(EXERCISE MATERIAL begins)
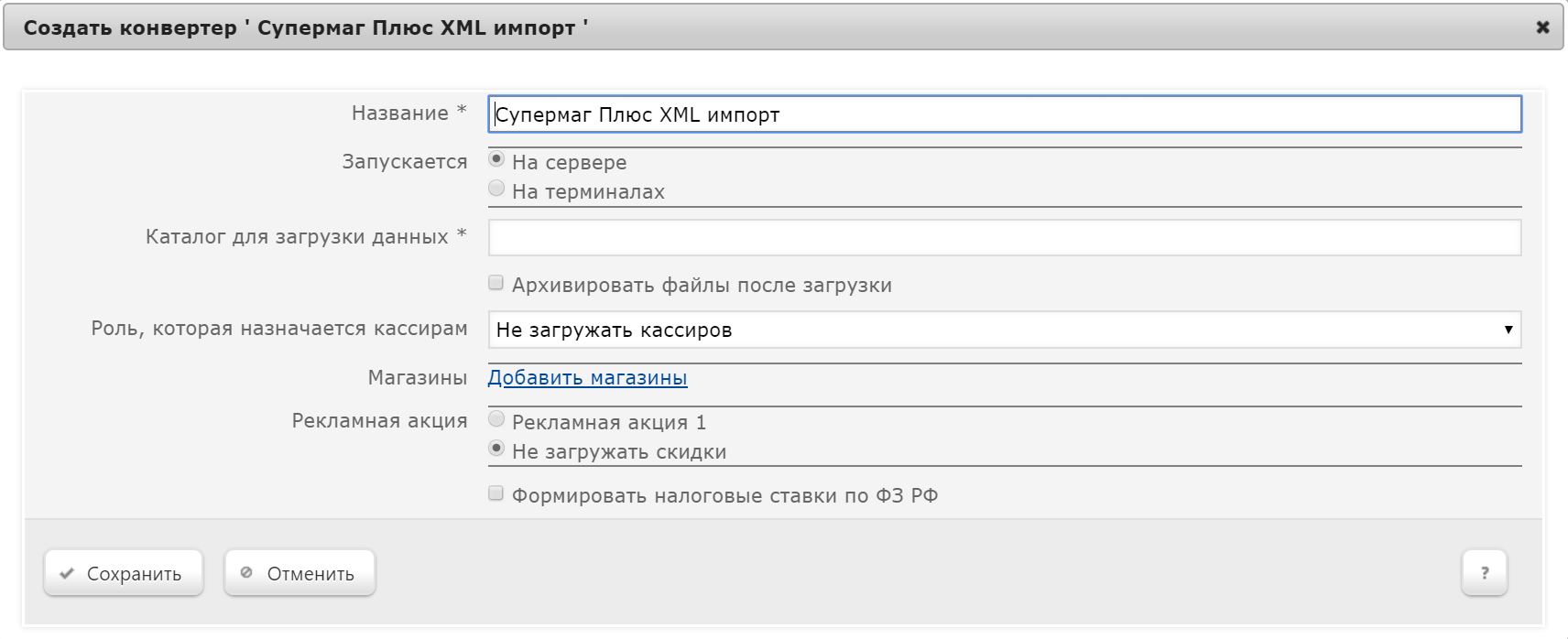Click the dropdown arrow of Не загружать кассиров
1568x639 pixels.
pos(1508,330)
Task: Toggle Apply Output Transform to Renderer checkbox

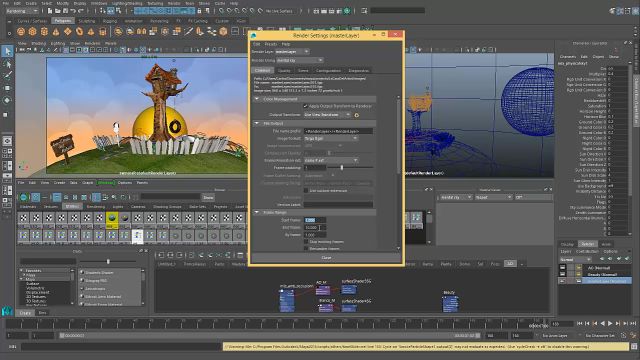Action: 305,106
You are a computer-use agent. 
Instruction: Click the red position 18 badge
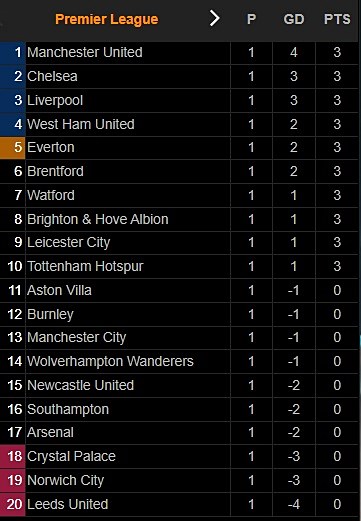[13, 456]
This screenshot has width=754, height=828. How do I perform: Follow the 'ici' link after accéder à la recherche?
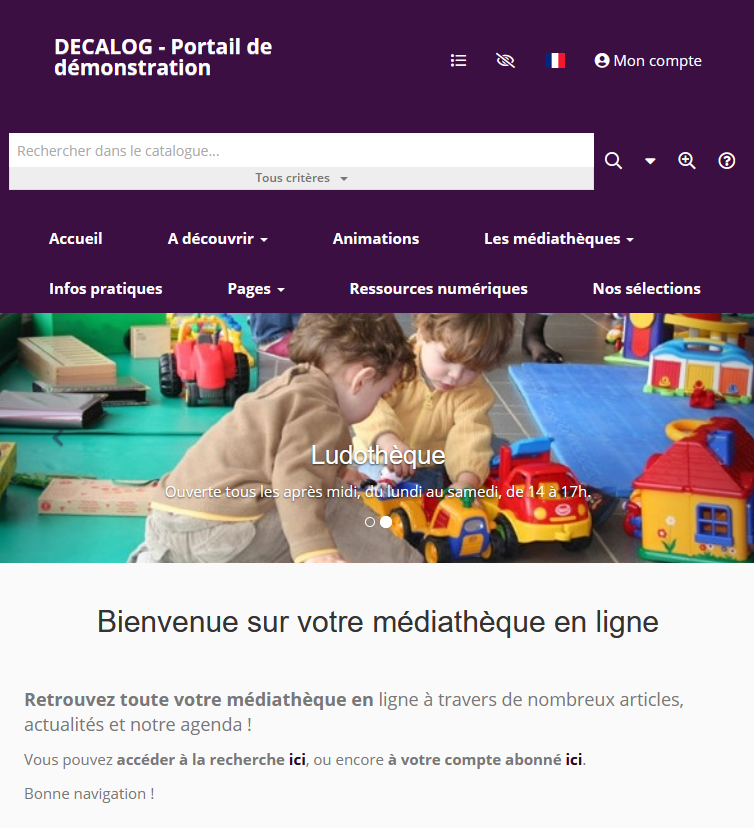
(EXERCISE MATERIAL ends)
## [TASK PROMPT]
Copy exactly, with no pictures, the lines from the line containing "Instruction: Click the red position 18 badge" through the last line of the records above.

## [THE ANSWER]
Instruction: Click the red position 18 badge
[13, 456]
This screenshot has width=754, height=828. How do I perform: Follow the 'ici' link after accéder à la recherche?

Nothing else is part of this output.